Por Beatriz Pagliarini Bagagli.
A noção de estresse de minoria é muito produtiva para compreender a disforia de gênero. Disforia de gênero não é nada mais do que o sofrimento que decorre da incongruência entre a identidade de gênero de uma pessoa e o gênero que foi originalmente assignado no momento do nascimento dessa pessoa. Designamos como estresse de minoria o sofrimento que decorre das inúmeras situações de discriminação e exclusão social que uma minoria está exposta. O modelo de estresse de minoria foi originalmente pensado para explicar e abordar o sofrimento de pessoas gays e lésbicas, mas a literatura mais recente também aplica para pessoas trans.
Parte significativa do sofrimento psíquico que pessoas trans vivenciam se dá em função de estresse de minoria. Isso significa dizer que lutar por uma sociedade sem discriminação e exclusão social contra pessoas trans é sobre melhorar a saúde física e mental de nossa população – ou seja, efetivamente atenuar o nosso sofrimento psíquico. Não deve ser muito difícil de entender porque a inclusão de pessoas trans na sociedade, a efetivação e a luta por direitos negados como educação, moradia, trabalho e saúde impactam positivamente na saúde dessa população.
No entanto, dizer isso não nos permite concluir que caso toda discriminação social contra pessoas trans seja abolida as pessoas trans vão simplesmente deixar de necessitar de cuidados médicos relacionado a transição de gênero (terapia hormonal e cirurgias). Não existe nenhuma evidência que mostre que seja possível estimular ou encorajar a conformidade de gênero para que as pessoas deixem de serem trans, se tornem cis e isso seja benéfico para a saúde mental.
É sabidamente comprovado por evidências científicas, por outro lado, que os cuidados médicos relacionados a transição de gênero atenuam a disforia de gênero. Então não é nenhum pouco absurdo dizer que parte do sofrimento relacionado à disforia de gênero decorre de uma experiência corporal que é eficazmente abordada por procedimentos médicos – literatura e evidência científica na verdade é o que não falta. Em um mundo ideal sem opressão de gênero as pessoas trans vão continuar buscando, necessitando e se beneficiando desses cuidados.

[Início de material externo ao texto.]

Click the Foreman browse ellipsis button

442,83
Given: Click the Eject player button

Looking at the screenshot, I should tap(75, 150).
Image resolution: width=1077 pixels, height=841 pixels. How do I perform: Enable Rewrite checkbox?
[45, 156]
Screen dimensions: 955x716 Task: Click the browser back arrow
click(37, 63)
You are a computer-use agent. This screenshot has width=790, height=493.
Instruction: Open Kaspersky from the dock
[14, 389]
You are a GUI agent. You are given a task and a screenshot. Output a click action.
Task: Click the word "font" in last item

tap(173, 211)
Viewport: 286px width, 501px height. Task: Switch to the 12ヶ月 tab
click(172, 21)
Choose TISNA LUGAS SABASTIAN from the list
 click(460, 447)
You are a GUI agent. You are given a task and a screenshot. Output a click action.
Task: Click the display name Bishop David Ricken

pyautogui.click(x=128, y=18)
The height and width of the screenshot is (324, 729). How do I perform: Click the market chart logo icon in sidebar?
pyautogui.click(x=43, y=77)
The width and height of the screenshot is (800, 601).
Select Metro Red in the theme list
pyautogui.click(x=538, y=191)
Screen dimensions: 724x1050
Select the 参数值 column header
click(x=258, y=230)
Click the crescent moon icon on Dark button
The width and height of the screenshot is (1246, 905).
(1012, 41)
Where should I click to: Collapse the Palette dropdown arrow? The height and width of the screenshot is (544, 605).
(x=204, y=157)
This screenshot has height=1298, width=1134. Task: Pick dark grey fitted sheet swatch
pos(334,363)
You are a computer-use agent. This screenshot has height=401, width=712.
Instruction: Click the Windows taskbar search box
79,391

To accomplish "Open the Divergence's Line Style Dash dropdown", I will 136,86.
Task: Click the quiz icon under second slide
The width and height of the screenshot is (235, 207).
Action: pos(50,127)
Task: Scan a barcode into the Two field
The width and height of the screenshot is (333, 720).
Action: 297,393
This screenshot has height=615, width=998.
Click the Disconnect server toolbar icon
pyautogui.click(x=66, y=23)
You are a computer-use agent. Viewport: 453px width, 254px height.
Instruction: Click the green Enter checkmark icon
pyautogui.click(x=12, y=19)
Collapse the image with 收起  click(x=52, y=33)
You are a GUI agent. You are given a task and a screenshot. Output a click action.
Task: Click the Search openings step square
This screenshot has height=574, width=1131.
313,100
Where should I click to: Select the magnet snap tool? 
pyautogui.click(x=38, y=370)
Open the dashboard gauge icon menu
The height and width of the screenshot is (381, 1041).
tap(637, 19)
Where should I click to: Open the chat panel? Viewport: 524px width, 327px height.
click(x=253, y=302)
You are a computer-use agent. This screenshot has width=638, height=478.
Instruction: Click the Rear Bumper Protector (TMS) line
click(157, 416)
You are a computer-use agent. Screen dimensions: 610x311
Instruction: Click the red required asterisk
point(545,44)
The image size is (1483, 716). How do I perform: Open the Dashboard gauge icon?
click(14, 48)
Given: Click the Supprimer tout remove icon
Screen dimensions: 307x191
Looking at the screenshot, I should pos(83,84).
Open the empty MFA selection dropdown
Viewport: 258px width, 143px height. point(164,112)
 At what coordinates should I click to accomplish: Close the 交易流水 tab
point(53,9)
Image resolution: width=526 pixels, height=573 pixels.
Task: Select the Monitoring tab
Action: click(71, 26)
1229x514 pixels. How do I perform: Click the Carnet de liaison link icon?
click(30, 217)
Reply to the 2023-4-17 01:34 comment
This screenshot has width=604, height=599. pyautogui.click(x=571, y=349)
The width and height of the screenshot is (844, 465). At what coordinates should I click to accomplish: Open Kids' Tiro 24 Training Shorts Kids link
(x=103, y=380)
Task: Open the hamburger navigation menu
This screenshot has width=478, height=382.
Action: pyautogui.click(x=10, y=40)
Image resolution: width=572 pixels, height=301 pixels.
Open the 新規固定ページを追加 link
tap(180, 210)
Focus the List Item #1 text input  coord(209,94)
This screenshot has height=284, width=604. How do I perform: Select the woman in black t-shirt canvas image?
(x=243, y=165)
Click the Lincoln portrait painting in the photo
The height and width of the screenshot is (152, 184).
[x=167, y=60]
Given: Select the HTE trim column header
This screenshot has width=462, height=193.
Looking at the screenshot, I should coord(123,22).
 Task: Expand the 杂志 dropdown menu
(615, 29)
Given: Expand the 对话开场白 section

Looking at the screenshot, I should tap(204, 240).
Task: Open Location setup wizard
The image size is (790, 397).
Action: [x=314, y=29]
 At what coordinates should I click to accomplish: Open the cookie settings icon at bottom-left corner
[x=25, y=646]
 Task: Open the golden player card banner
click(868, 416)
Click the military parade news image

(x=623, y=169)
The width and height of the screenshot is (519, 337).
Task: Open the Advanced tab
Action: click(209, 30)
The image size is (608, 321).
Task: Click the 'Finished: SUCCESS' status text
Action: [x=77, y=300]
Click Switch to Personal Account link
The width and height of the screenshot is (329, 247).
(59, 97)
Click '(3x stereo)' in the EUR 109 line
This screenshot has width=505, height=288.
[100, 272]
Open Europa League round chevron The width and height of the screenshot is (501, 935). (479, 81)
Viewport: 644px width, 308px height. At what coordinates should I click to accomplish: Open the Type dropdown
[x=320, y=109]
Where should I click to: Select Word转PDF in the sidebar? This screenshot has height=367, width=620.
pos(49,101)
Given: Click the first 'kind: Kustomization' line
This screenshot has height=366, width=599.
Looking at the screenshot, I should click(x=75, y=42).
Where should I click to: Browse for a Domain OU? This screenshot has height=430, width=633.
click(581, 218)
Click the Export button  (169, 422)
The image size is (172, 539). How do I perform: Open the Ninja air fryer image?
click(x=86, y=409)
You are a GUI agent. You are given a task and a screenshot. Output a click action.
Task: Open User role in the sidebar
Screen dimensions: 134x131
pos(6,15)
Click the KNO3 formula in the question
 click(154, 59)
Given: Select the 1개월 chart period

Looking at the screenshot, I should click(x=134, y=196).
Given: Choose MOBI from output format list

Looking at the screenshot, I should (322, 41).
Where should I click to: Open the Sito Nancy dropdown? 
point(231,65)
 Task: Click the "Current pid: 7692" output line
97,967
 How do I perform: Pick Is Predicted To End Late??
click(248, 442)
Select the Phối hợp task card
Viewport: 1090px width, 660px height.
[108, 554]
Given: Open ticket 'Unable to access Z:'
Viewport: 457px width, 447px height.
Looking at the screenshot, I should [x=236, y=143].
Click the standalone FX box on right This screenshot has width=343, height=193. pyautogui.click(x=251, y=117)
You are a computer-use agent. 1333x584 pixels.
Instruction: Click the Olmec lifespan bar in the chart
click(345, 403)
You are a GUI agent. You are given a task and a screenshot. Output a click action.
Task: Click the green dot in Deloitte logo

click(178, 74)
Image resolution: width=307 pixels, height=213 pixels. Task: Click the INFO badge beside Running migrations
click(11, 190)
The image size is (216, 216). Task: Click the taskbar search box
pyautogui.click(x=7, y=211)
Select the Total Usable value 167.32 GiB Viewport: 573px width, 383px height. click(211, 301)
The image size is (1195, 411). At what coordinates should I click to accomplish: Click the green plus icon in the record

No discurso radfem por exemplo existe essa ideia equivocada que toda pessoa trans só procura por alterações corporais porque foi oprimida pelas normas de gênero, o que redunda em dizer que seriamos alienados pelo gênero. Para um número bem pequeno de pessoas isso pode até ocorrer – a 2015 U.S. Transgender Survey da National Center for Transgender Equality, realizada com 28 mil pessoas trans ou de gênero diverso, mostra que apenas 5% das pessoas que destransicionaram fizeram por motivos intrínsecos, isto é, não foram motivadas por pressões externas e perceberam por si mesmas que a transição não era adequada para elas; dados a respeito das alterações corporais relacionadas a transição de gênero apontam para cerca de 1% de arrependimento. O número tanto de destransição como de arrependimento por alterações corporais de transição de gênero é extremamente baixo – e tem permanecido baixo a despeito do número cada vez maior de pessoas trans que têm conseguido acessar esses procedimentos nos últimos anos.
Assim, para a esmagadora maioria da população trans é precisamente o contrário do que supõe o radfem: buscamos acessar e acessamos esses procedimentos de alteração corporal justamente porque estamos cada vez mais construindo uma sociedade mais justa, menos excludente e violenta contra nós, que cada vez mais compreende a nossa identidade sem estigma, ódio ou ignorância.